Wednesday, January 24, 2018

Sundance with Abe: Beast

I’m thrilled to be attending and covering the Sundance Film Festival in Park City, Utah for the fifth time. I’m seeing as many movies as I can each day and will post reviews of each as I can.

Directed by Michael Pearce

Those who feel like outcasts tend to gravitate towards one another. There’s something about a shared distaste for everyone and everything else that can bring forth emotions and connections, a development that may be positive for those involved but not necessarily for the people who are the subject of their ire. If someone tries to build a relationship with a person others perceive to be a bad influence, they will do their best to cut it off, only further encouraging and inspiring that person who feels like their life is too controlled to do exactly the opposite of what they’re told.

Moll (Jessie Buckley) isn’t content with her life. When her own birthday party is upstaged by her sister’s pregnancy announcement, she escapes to a nightclub, where she meets a guy who doesn’t know when to back off, prompting a gallant rescue by the mysterious Pascal (Johnny Flynn). She is drawn to the quiet man who says he’s good at working with his hands, and her mother, among others, immediately objects to his presence and his disregard for their lifestyle. When a series of brutal murders has the police looking at Pascal as a suspect, Moll rises to his defense, eager to stand by the one person she thinks truly understands her.

This is not a particularly pleasant film, nor is it meant to be one. Moll doesn’t possess many positive traits, with her occasionally steady job as a bus tour guide as her only real asset. Pascal might be handsome in a rugged way and able to live on his own without anyone else telling him what to do, but he too is rough and unfriendly to all but Moll. Watching these two try to flee reality and start a life for themselves is an only moderately enticing process, especially with the backdrop of the murders casting a very eerie tone over the film.

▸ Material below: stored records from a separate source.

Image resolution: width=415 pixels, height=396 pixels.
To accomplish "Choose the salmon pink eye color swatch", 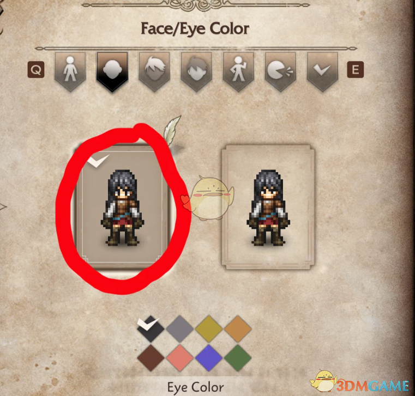I will click(x=180, y=358).
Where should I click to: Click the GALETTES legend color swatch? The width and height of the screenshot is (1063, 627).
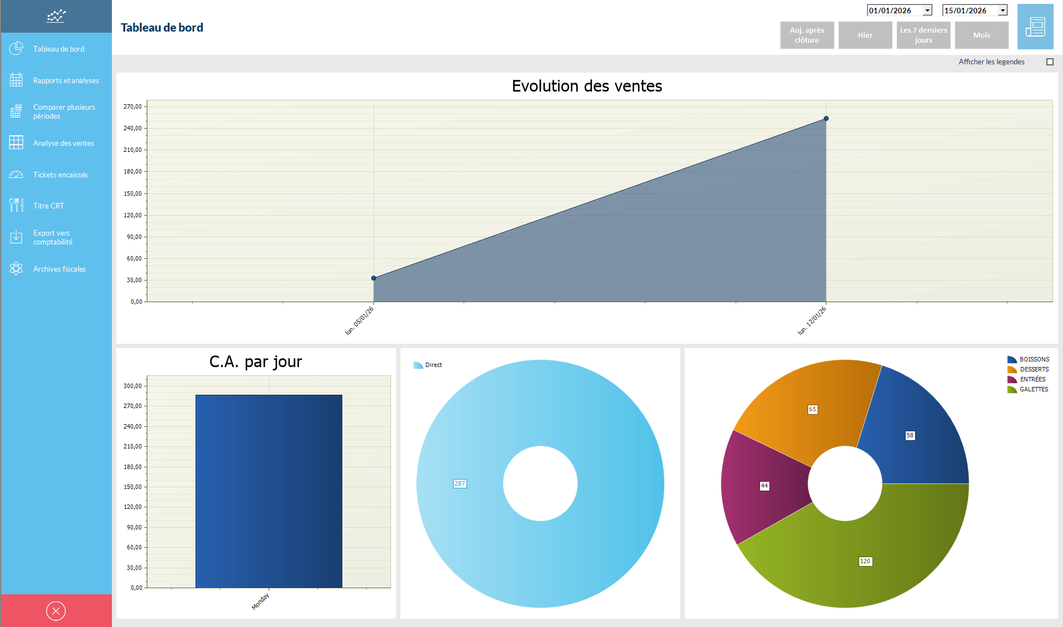tap(1012, 390)
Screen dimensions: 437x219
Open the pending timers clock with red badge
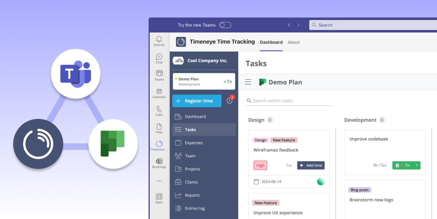[x=229, y=101]
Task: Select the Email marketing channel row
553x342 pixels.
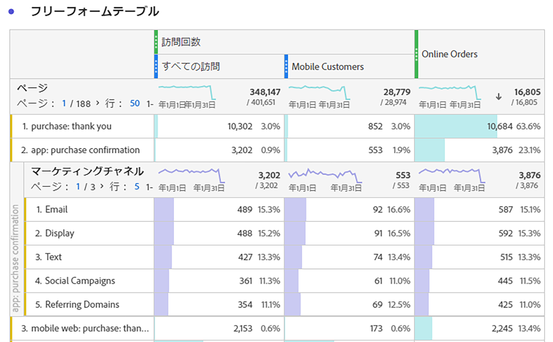Action: [x=56, y=209]
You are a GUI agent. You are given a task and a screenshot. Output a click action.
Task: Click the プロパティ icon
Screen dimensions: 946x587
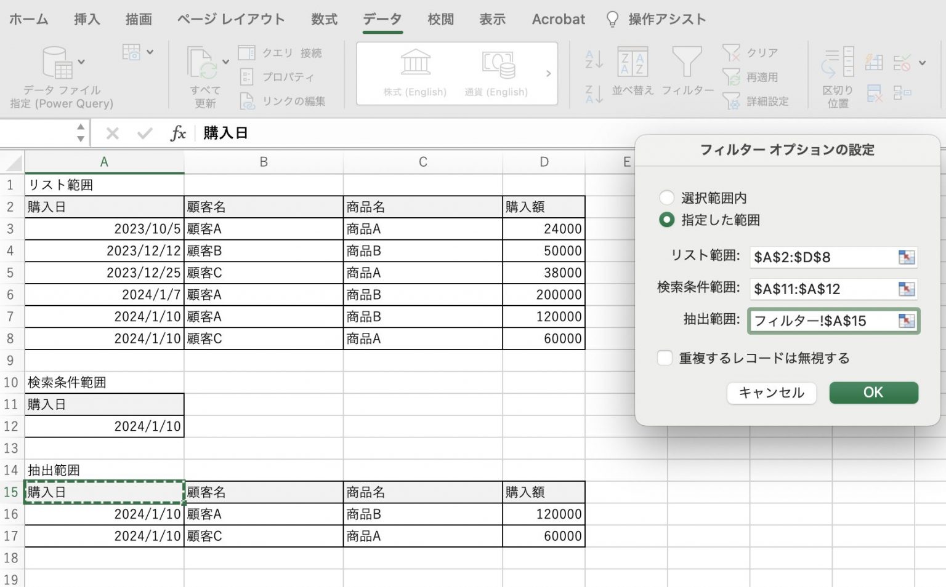(246, 77)
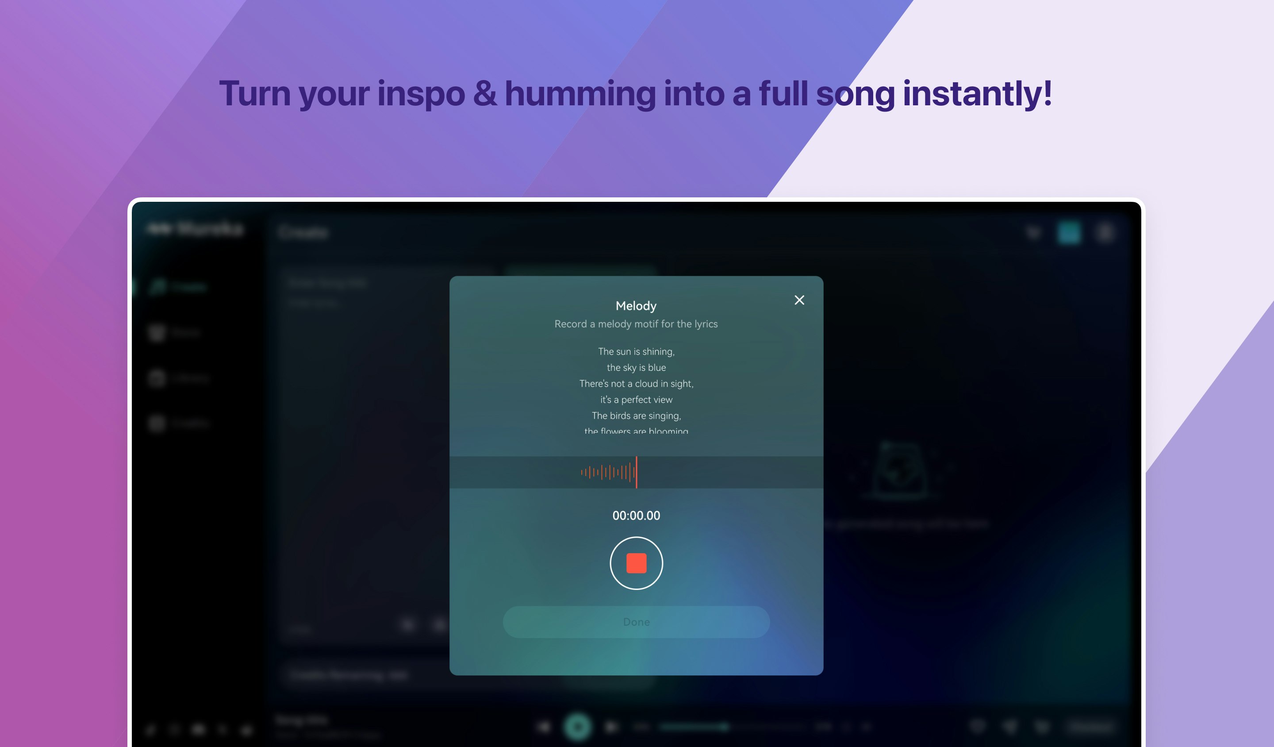Click the third sidebar item's icon

click(x=157, y=378)
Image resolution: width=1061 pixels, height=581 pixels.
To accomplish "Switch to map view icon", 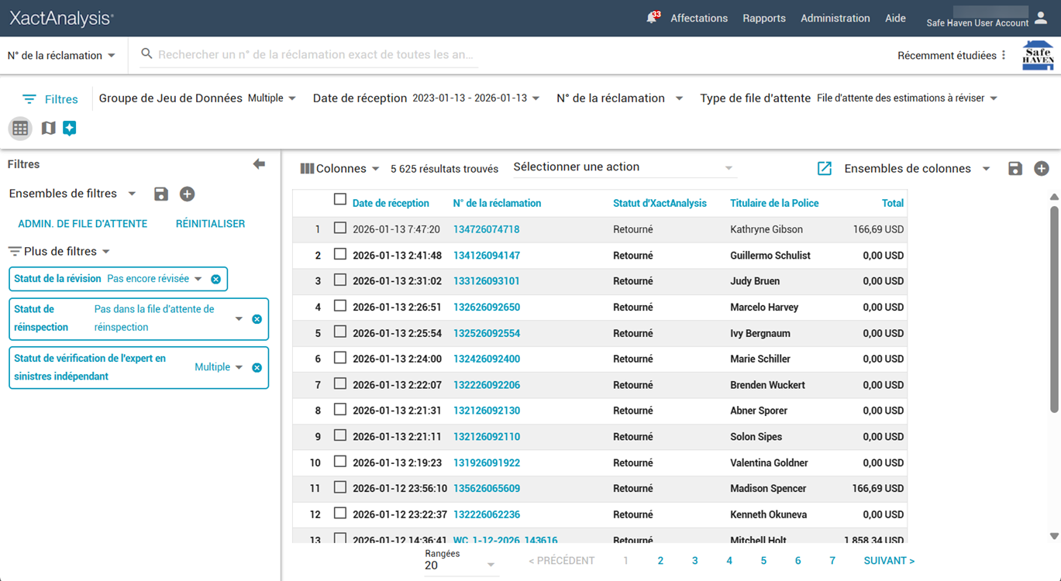I will [x=48, y=128].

Particularly because her character is such an outsider, it’s worth commending Buckley’s lead performance. The Irish actress, who mostly has a TV background, makes the antisocial Moll, who derives pleasure only from being detached from what she considers her everyday life, extremely believable. Flynn, who was at Sundance in 2014 with “Song One,” is far less charming than he was then, keeping the audience guessing about his true motives and opinions. There’s intrigue to be found here but the resolution is far from satisfactory, reaching a dreary but somewhat predictable conclusion without much reason for the journey.